═══ Supplied information
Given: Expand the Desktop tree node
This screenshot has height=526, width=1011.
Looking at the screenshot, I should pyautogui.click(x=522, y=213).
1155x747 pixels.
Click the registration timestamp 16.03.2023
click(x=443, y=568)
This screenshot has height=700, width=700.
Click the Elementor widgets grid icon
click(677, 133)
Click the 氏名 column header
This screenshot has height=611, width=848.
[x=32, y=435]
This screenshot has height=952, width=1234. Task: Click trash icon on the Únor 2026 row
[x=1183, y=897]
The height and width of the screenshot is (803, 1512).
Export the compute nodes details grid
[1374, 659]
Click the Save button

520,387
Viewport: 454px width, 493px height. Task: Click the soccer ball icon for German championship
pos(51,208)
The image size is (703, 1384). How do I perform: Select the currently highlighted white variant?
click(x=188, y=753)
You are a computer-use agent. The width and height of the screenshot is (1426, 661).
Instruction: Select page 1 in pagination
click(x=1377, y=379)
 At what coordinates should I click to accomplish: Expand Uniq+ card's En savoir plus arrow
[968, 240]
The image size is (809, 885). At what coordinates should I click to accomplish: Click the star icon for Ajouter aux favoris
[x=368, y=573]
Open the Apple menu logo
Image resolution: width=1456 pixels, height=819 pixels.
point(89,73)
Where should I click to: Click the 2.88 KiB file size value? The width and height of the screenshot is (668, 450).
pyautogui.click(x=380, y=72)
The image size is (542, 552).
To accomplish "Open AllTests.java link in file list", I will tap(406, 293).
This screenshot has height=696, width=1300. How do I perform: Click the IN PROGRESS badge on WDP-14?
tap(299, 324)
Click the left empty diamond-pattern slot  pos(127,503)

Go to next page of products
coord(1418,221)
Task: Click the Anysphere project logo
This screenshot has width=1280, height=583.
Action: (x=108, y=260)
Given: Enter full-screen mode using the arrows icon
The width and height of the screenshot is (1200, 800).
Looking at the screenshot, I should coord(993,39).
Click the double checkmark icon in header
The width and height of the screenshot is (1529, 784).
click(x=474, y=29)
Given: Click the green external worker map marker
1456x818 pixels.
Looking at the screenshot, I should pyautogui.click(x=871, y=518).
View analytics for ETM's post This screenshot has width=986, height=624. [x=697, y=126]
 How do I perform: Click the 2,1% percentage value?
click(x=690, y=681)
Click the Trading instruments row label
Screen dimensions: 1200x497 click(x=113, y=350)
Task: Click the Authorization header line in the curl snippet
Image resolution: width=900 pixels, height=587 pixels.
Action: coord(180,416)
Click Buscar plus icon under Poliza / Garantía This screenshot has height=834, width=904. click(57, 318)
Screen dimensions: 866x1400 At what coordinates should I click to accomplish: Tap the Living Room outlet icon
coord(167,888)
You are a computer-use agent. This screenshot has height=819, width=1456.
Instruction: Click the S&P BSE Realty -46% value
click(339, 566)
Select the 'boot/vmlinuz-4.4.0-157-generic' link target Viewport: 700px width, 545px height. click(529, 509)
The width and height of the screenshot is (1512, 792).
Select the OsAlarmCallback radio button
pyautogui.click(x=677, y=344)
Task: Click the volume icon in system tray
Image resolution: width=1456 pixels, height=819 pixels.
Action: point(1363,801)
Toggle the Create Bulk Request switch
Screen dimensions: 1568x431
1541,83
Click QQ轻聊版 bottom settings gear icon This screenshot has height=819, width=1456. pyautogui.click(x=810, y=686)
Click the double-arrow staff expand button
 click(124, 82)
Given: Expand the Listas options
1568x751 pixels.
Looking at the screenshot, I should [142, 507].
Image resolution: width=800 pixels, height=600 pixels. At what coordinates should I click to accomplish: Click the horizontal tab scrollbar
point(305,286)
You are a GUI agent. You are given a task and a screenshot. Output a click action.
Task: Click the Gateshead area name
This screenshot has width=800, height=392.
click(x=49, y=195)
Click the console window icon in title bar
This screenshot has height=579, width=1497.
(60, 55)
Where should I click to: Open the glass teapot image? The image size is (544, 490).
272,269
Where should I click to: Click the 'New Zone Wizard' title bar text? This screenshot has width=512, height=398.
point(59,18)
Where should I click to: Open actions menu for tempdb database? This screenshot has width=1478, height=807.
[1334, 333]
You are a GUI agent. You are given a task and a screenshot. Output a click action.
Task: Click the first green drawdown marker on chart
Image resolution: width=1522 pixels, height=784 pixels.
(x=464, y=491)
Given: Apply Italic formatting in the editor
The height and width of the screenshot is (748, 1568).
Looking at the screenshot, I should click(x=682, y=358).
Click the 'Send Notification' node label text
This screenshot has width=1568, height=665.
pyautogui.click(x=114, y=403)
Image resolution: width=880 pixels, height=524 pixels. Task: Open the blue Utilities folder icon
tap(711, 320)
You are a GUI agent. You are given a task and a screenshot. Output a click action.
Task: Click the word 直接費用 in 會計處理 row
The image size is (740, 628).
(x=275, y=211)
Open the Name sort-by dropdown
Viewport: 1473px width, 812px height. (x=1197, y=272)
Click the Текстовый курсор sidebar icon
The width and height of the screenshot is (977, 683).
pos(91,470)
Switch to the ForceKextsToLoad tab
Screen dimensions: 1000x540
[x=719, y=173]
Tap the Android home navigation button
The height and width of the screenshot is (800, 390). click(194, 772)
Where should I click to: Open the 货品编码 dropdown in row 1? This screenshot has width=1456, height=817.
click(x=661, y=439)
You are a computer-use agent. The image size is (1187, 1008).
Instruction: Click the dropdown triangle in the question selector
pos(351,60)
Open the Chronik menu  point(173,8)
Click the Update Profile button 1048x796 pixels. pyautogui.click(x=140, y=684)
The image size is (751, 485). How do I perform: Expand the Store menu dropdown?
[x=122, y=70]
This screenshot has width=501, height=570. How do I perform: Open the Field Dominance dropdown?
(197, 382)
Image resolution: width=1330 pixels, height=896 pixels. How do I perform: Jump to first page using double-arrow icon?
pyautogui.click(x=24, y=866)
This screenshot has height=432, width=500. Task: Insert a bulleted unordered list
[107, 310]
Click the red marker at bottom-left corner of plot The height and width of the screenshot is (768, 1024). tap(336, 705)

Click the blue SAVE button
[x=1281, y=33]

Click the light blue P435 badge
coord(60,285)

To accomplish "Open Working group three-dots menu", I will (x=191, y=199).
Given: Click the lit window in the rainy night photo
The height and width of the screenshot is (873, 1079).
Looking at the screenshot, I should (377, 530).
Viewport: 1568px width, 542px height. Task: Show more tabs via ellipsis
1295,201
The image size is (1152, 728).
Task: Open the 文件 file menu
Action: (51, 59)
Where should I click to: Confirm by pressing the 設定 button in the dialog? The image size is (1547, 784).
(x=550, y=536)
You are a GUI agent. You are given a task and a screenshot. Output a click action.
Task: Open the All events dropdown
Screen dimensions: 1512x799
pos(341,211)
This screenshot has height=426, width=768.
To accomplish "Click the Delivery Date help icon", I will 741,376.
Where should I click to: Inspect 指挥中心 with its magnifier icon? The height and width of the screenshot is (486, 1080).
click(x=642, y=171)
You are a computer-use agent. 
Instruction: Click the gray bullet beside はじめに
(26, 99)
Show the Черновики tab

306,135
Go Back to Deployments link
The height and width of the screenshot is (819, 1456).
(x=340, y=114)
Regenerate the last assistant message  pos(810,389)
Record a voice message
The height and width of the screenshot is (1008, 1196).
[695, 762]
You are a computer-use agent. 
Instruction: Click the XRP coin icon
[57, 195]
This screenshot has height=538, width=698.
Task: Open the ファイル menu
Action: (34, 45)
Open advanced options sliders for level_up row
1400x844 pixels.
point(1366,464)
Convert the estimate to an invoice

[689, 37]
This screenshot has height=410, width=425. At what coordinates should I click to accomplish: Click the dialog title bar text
══════
◆ **Directions for this task**
Edit the records above by changing every "computer-use agent" to "screen-control agent", and write them out again with everything else unchanged.

◆ **Solved problem**
Given: Expand the Desktop tree node
This screenshot has height=526, width=1011.
Looking at the screenshot, I should pyautogui.click(x=522, y=213).
1155x747 pixels.
Click the registration timestamp 16.03.2023
click(x=443, y=568)
This screenshot has height=700, width=700.
Click the Elementor widgets grid icon
click(677, 133)
Click the 氏名 column header
This screenshot has height=611, width=848.
[x=32, y=435]
This screenshot has height=952, width=1234. Task: Click trash icon on the Únor 2026 row
[x=1183, y=897]
The height and width of the screenshot is (803, 1512).
Export the compute nodes details grid
[1374, 659]
Click the Save button

520,387
Viewport: 454px width, 493px height. Task: Click the soccer ball icon for German championship
pos(51,208)
The image size is (703, 1384). How do I perform: Select the currently highlighted white variant?
click(x=188, y=753)
You are a screen-control agent. The width and height of the screenshot is (1426, 661).
Instruction: Select page 1 in pagination
click(x=1377, y=379)
 At what coordinates should I click to accomplish: Expand Uniq+ card's En savoir plus arrow
[968, 240]
The image size is (809, 885). At what coordinates should I click to accomplish: Click the star icon for Ajouter aux favoris
[x=368, y=573]
Open the Apple menu logo
Image resolution: width=1456 pixels, height=819 pixels.
point(89,73)
Where should I click to: Click the 2.88 KiB file size value? The width and height of the screenshot is (668, 450).
pyautogui.click(x=380, y=72)
The image size is (542, 552).
To accomplish "Open AllTests.java link in file list", I will tap(406, 293).
This screenshot has height=696, width=1300. How do I perform: Click the IN PROGRESS badge on WDP-14?
tap(299, 324)
Click the left empty diamond-pattern slot  pos(127,503)

Go to next page of products
coord(1418,221)
Task: Click the Anysphere project logo
This screenshot has width=1280, height=583.
Action: (x=108, y=260)
Given: Enter full-screen mode using the arrows icon
The width and height of the screenshot is (1200, 800).
Looking at the screenshot, I should coord(993,39).
Click the double checkmark icon in header
The width and height of the screenshot is (1529, 784).
click(x=474, y=29)
Given: Click the green external worker map marker
1456x818 pixels.
Looking at the screenshot, I should pyautogui.click(x=871, y=518).
View analytics for ETM's post This screenshot has width=986, height=624. [x=697, y=126]
 How do I perform: Click the 2,1% percentage value?
click(x=690, y=681)
Click the Trading instruments row label
Screen dimensions: 1200x497 click(x=113, y=350)
Task: Click the Authorization header line in the curl snippet
Image resolution: width=900 pixels, height=587 pixels.
Action: coord(180,416)
Click Buscar plus icon under Poliza / Garantía This screenshot has height=834, width=904. click(57, 318)
Screen dimensions: 866x1400 At what coordinates should I click to accomplish: Tap the Living Room outlet icon
coord(167,888)
You are a screen-control agent. This screenshot has height=819, width=1456.
Instruction: Click the S&P BSE Realty -46% value
click(339, 566)
Select the 'boot/vmlinuz-4.4.0-157-generic' link target Viewport: 700px width, 545px height. click(529, 509)
The width and height of the screenshot is (1512, 792).
Select the OsAlarmCallback radio button
pyautogui.click(x=677, y=344)
Task: Click the volume icon in system tray
Image resolution: width=1456 pixels, height=819 pixels.
Action: point(1363,801)
Toggle the Create Bulk Request switch
Screen dimensions: 1568x431
1541,83
Click QQ轻聊版 bottom settings gear icon This screenshot has height=819, width=1456. pyautogui.click(x=810, y=686)
Click the double-arrow staff expand button
 click(124, 82)
Given: Expand the Listas options
1568x751 pixels.
Looking at the screenshot, I should [142, 507].
Image resolution: width=800 pixels, height=600 pixels. At what coordinates should I click to accomplish: Click the horizontal tab scrollbar
point(305,286)
You are a GUI agent. You are given a task and a screenshot. Output a click action.
Task: Click the Gateshead area name
This screenshot has width=800, height=392.
click(x=49, y=195)
Click the console window icon in title bar
This screenshot has height=579, width=1497.
(60, 55)
Where should I click to: Open the glass teapot image? The image size is (544, 490).
272,269
Where should I click to: Click the 'New Zone Wizard' title bar text? This screenshot has width=512, height=398.
point(59,18)
Where should I click to: Open actions menu for tempdb database? This screenshot has width=1478, height=807.
[1334, 333]
You are a GUI agent. You are given a task and a screenshot. Output a click action.
Task: Click the first green drawdown marker on chart
Image resolution: width=1522 pixels, height=784 pixels.
(x=464, y=491)
Given: Apply Italic formatting in the editor
The height and width of the screenshot is (748, 1568).
Looking at the screenshot, I should click(x=682, y=358).
Click the 'Send Notification' node label text
This screenshot has width=1568, height=665.
pyautogui.click(x=114, y=403)
Image resolution: width=880 pixels, height=524 pixels. Task: Open the blue Utilities folder icon
tap(711, 320)
You are a GUI agent. You are given a task and a screenshot. Output a click action.
Task: Click the word 直接費用 in 會計處理 row
The image size is (740, 628).
(x=275, y=211)
Open the Name sort-by dropdown
Viewport: 1473px width, 812px height. (x=1197, y=272)
Click the Текстовый курсор sidebar icon
The width and height of the screenshot is (977, 683).
pos(91,470)
Switch to the ForceKextsToLoad tab
Screen dimensions: 1000x540
[x=719, y=173]
Tap the Android home navigation button
The height and width of the screenshot is (800, 390). click(194, 772)
Where should I click to: Open the 货品编码 dropdown in row 1? This screenshot has width=1456, height=817.
click(x=661, y=439)
You are a screen-control agent. The image size is (1187, 1008).
Instruction: Click the dropdown triangle in the question selector
pos(351,60)
Open the Chronik menu  point(173,8)
Click the Update Profile button 1048x796 pixels. pyautogui.click(x=140, y=684)
The image size is (751, 485). How do I perform: Expand the Store menu dropdown?
[x=122, y=70]
This screenshot has width=501, height=570. How do I perform: Open the Field Dominance dropdown?
(197, 382)
Image resolution: width=1330 pixels, height=896 pixels. How do I perform: Jump to first page using double-arrow icon?
pyautogui.click(x=24, y=866)
This screenshot has height=432, width=500. Task: Insert a bulleted unordered list
[107, 310]
Click the red marker at bottom-left corner of plot The height and width of the screenshot is (768, 1024). tap(336, 705)

Click the blue SAVE button
[x=1281, y=33]

Click the light blue P435 badge
coord(60,285)

To accomplish "Open Working group three-dots menu", I will (x=191, y=199).
Given: Click the lit window in the rainy night photo
The height and width of the screenshot is (873, 1079).
Looking at the screenshot, I should (377, 530).
Viewport: 1568px width, 542px height. Task: Show more tabs via ellipsis
1295,201
The image size is (1152, 728).
Task: Open the 文件 file menu
Action: (51, 59)
Where should I click to: Confirm by pressing the 設定 button in the dialog? The image size is (1547, 784).
(x=550, y=536)
You are a GUI agent. You are given a task and a screenshot. Output a click action.
Task: Open the All events dropdown
Screen dimensions: 1512x799
pos(341,211)
This screenshot has height=426, width=768.
To accomplish "Click the Delivery Date help icon", I will 741,376.
Where should I click to: Inspect 指挥中心 with its magnifier icon? The height and width of the screenshot is (486, 1080).
click(x=642, y=171)
You are a screen-control agent. 
Instruction: Click the gray bullet beside はじめに
(26, 99)
Show the Черновики tab

306,135
Go Back to Deployments link
The height and width of the screenshot is (819, 1456).
(x=340, y=114)
Regenerate the last assistant message  pos(810,389)
Record a voice message
The height and width of the screenshot is (1008, 1196).
[695, 762]
You are a screen-control agent. 
Instruction: Click the XRP coin icon
[57, 195]
This screenshot has height=538, width=698.
Task: Open the ファイル menu
Action: (34, 45)
Open advanced options sliders for level_up row
1400x844 pixels.
point(1366,464)
Convert the estimate to an invoice

[689, 37]
This screenshot has height=410, width=425. At what coordinates should I click to accomplish: Click the dialog title bar text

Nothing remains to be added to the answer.